[SUPPLIED MATERIAL]
┄┄┄┄┄┄┄┄┄┄

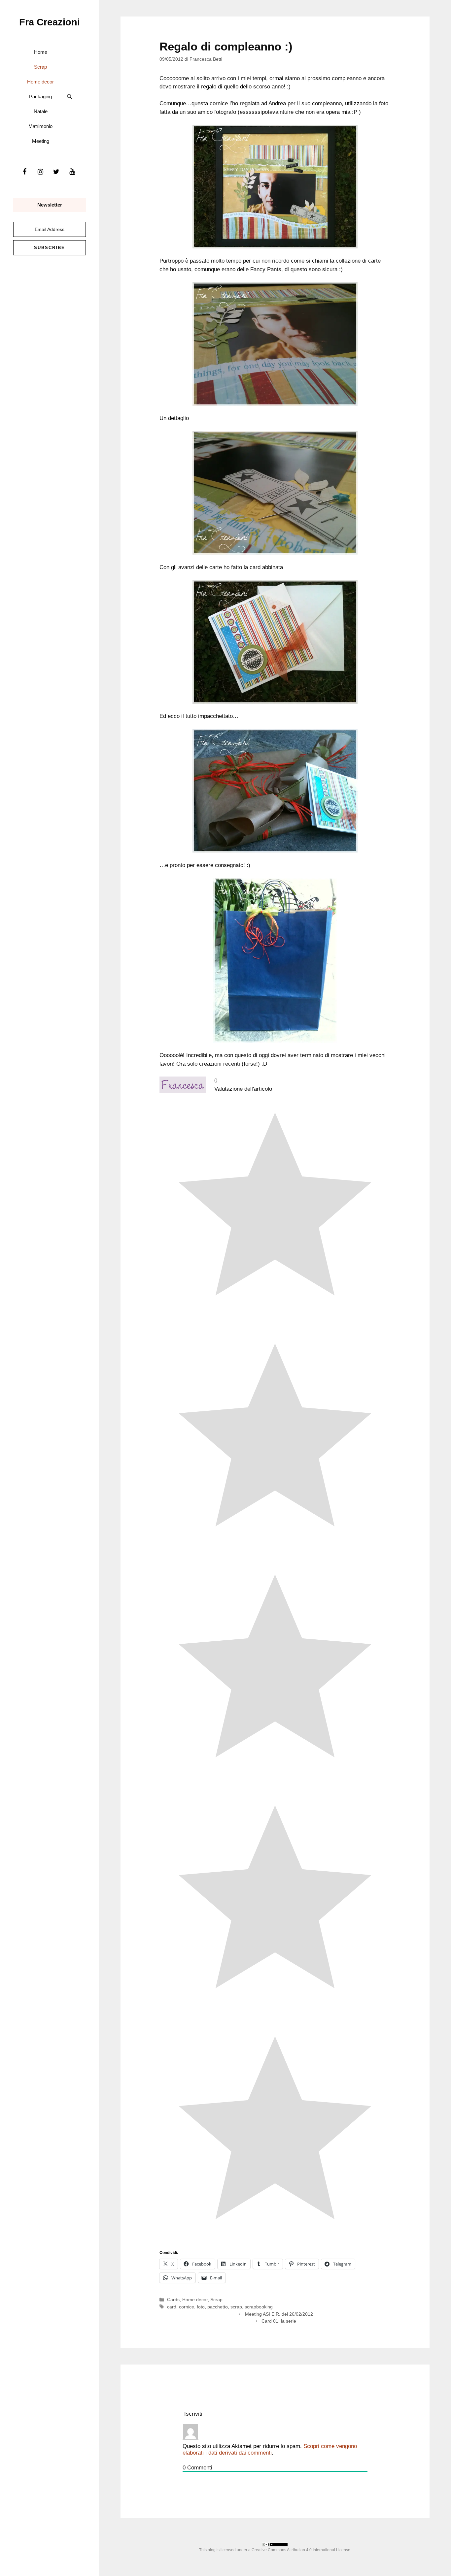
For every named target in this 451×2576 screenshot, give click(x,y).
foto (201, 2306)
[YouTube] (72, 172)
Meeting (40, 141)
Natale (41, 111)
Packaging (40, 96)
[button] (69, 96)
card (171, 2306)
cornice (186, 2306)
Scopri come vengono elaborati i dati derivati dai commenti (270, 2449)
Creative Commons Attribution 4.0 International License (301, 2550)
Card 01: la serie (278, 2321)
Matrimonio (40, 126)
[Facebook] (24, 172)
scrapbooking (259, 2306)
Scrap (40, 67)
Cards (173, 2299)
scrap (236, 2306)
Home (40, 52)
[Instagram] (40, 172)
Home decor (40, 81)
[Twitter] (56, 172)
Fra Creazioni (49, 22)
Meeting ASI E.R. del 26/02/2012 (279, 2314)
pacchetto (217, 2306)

┄┄┄┄┄┄┄┄┄┄

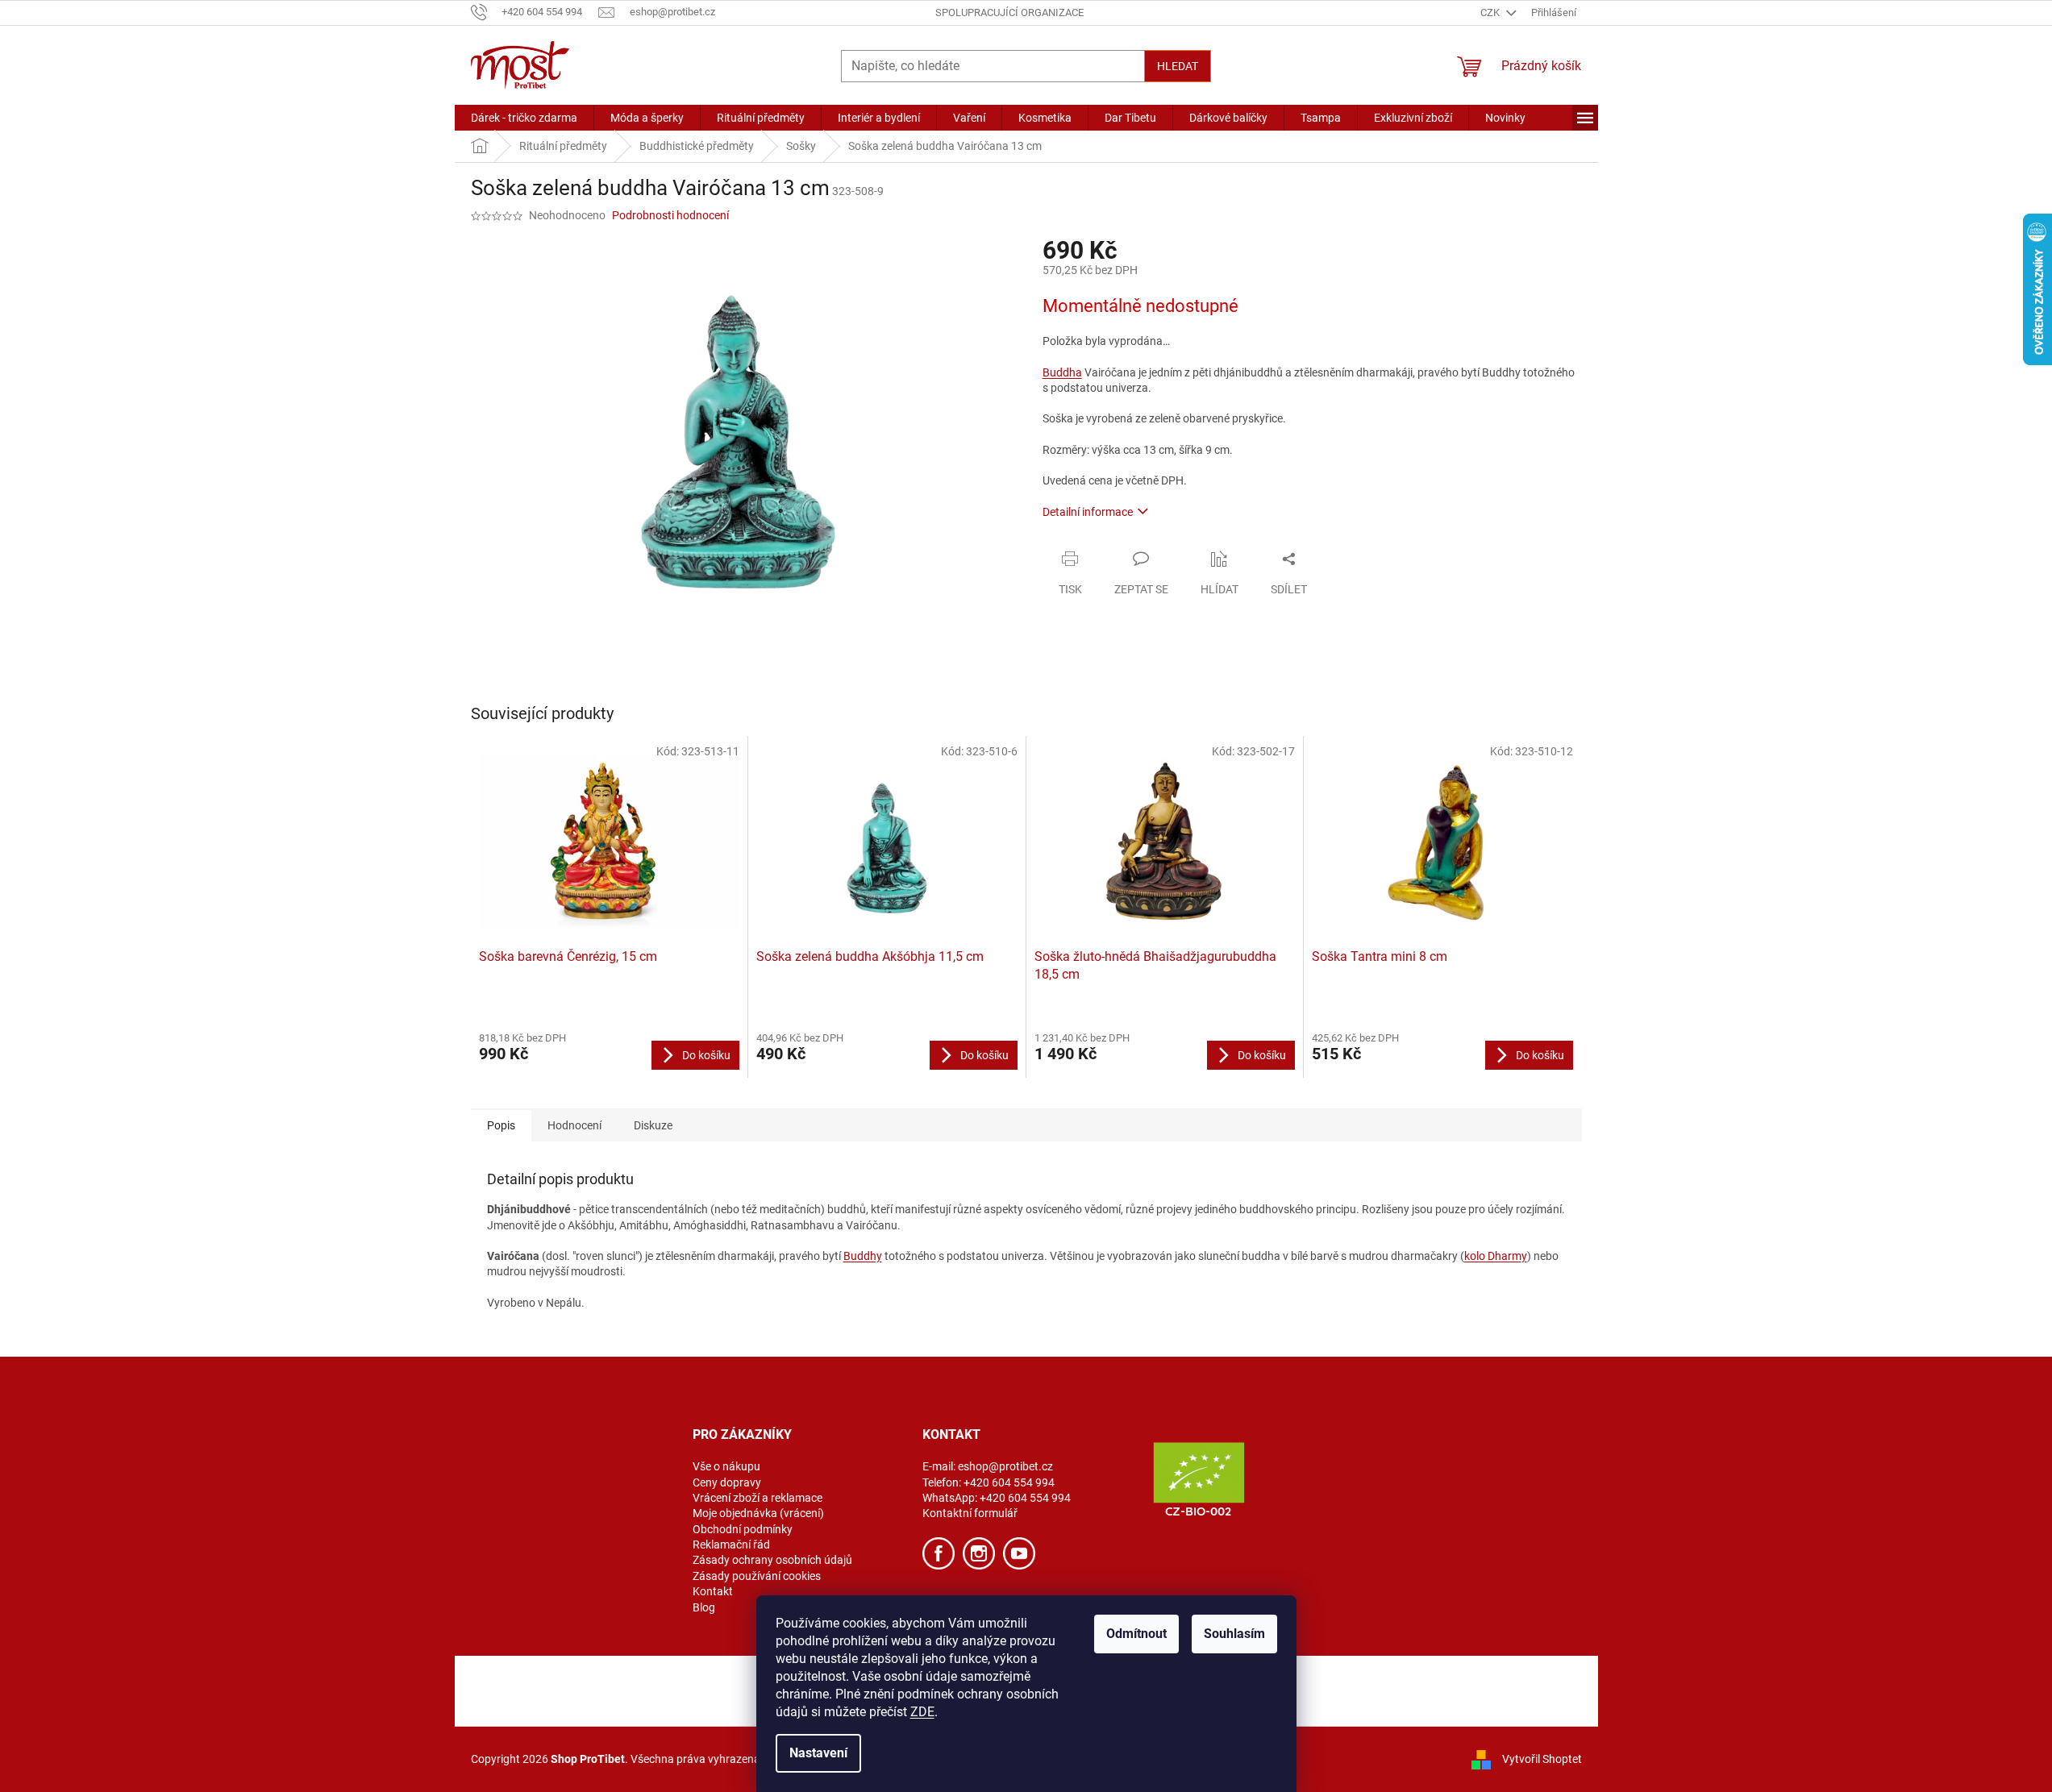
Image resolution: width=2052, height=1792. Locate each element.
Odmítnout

┄┄┄┄┄┄┄┄┄┄

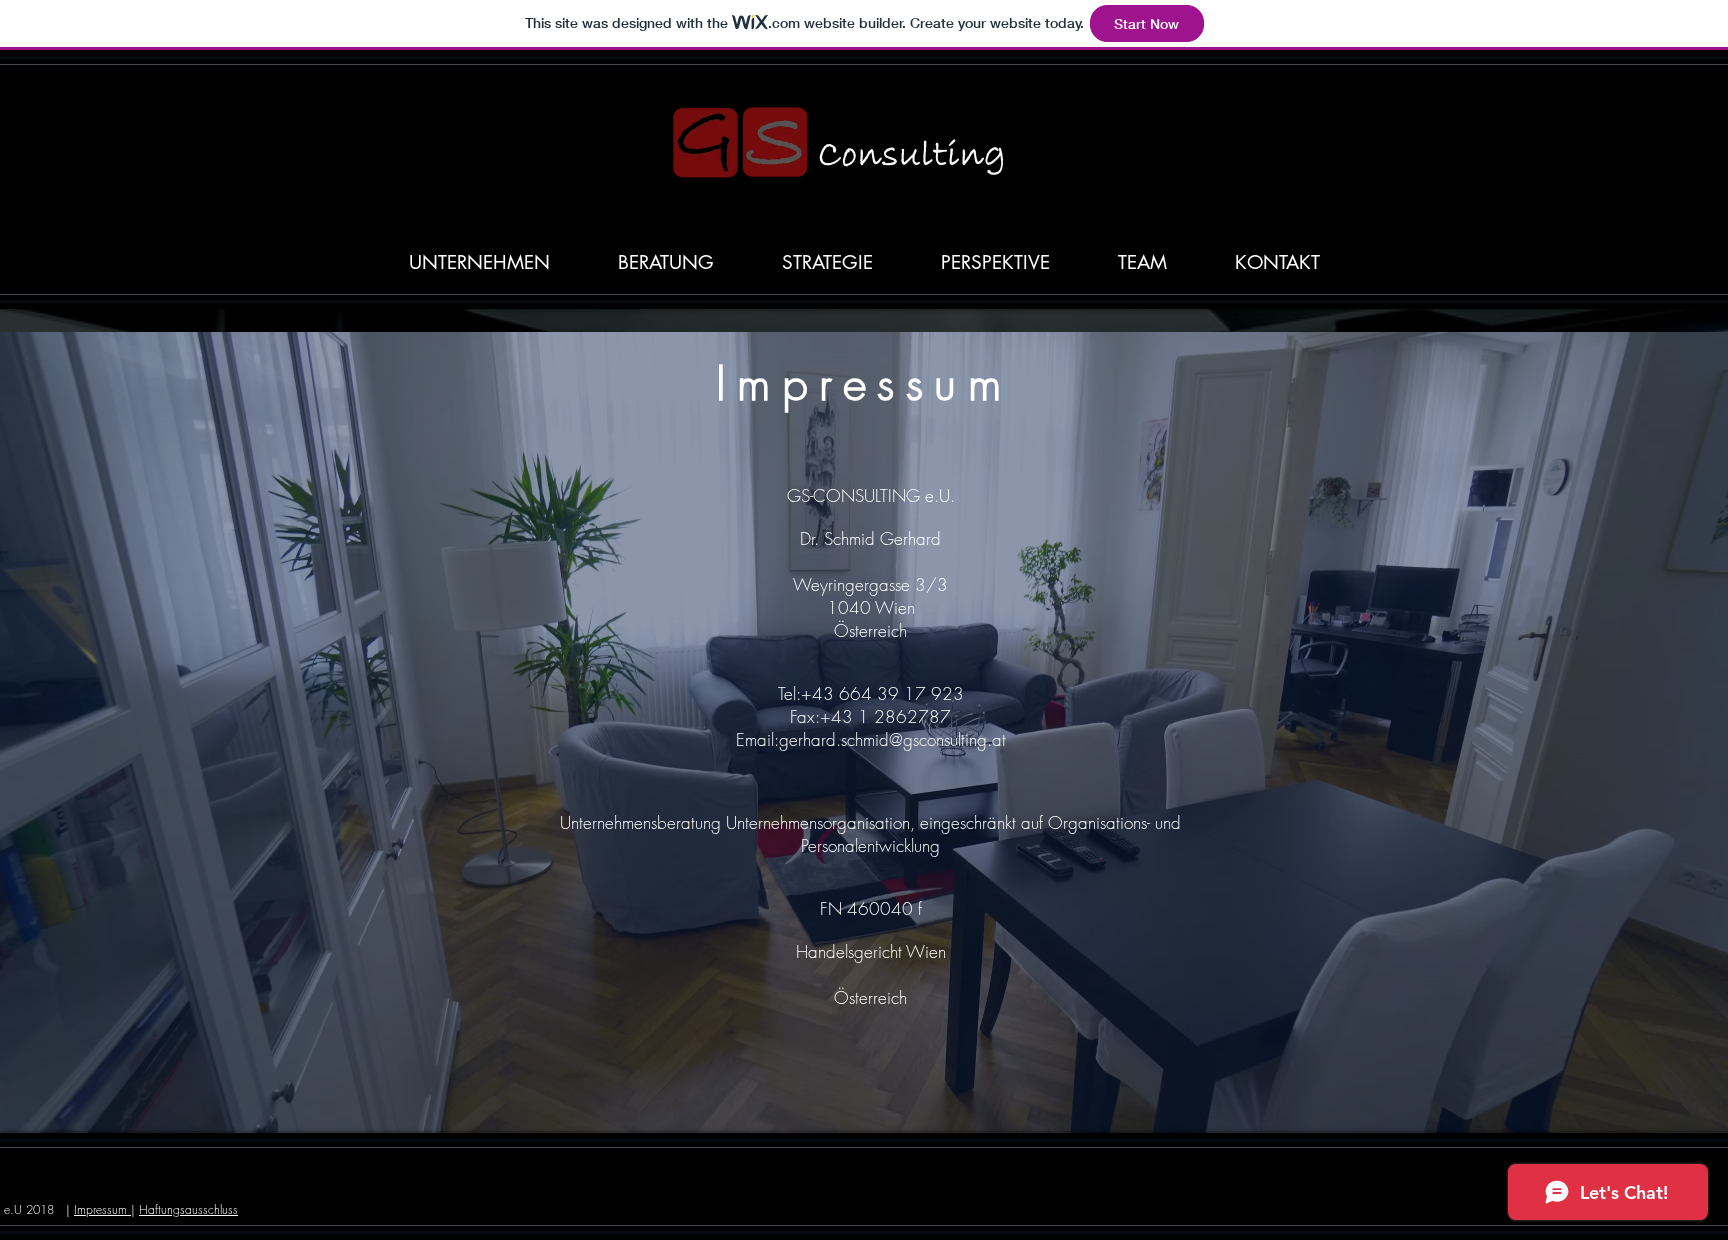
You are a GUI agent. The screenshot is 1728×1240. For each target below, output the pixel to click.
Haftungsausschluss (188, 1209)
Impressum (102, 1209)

┄┄┄┄┄┄┄┄┄┄

[WHAT IS NEEDED] Return, word for word, the lines of the data above from the line with "cornice (186, 2306)" through the line with "Fra Creazioni (49, 22)", inclusive.

[EXERCISE SOLUTION]
cornice (186, 2306)
Scopri come vengono elaborati i dati derivati dai commenti (270, 2449)
Creative Commons Attribution 4.0 International License (301, 2550)
Card 01: la serie (278, 2321)
Matrimonio (40, 126)
[Facebook] (24, 172)
scrapbooking (259, 2306)
Scrap (40, 67)
Cards (173, 2299)
scrap (236, 2306)
Home (40, 52)
[Instagram] (40, 172)
Home decor (40, 81)
[Twitter] (56, 172)
Fra Creazioni (49, 22)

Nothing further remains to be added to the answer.